### TASK DETAILS:
Return each of the entries below word for word.

### Saved data entries:
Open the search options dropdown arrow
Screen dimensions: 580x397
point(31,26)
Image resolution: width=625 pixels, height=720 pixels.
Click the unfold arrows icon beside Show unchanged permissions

### ANSWER SECTION:
Open the search options dropdown arrow
Screen dimensions: 580x397
point(31,26)
Image resolution: width=625 pixels, height=720 pixels.
Click the unfold arrows icon beside Show unchanged permissions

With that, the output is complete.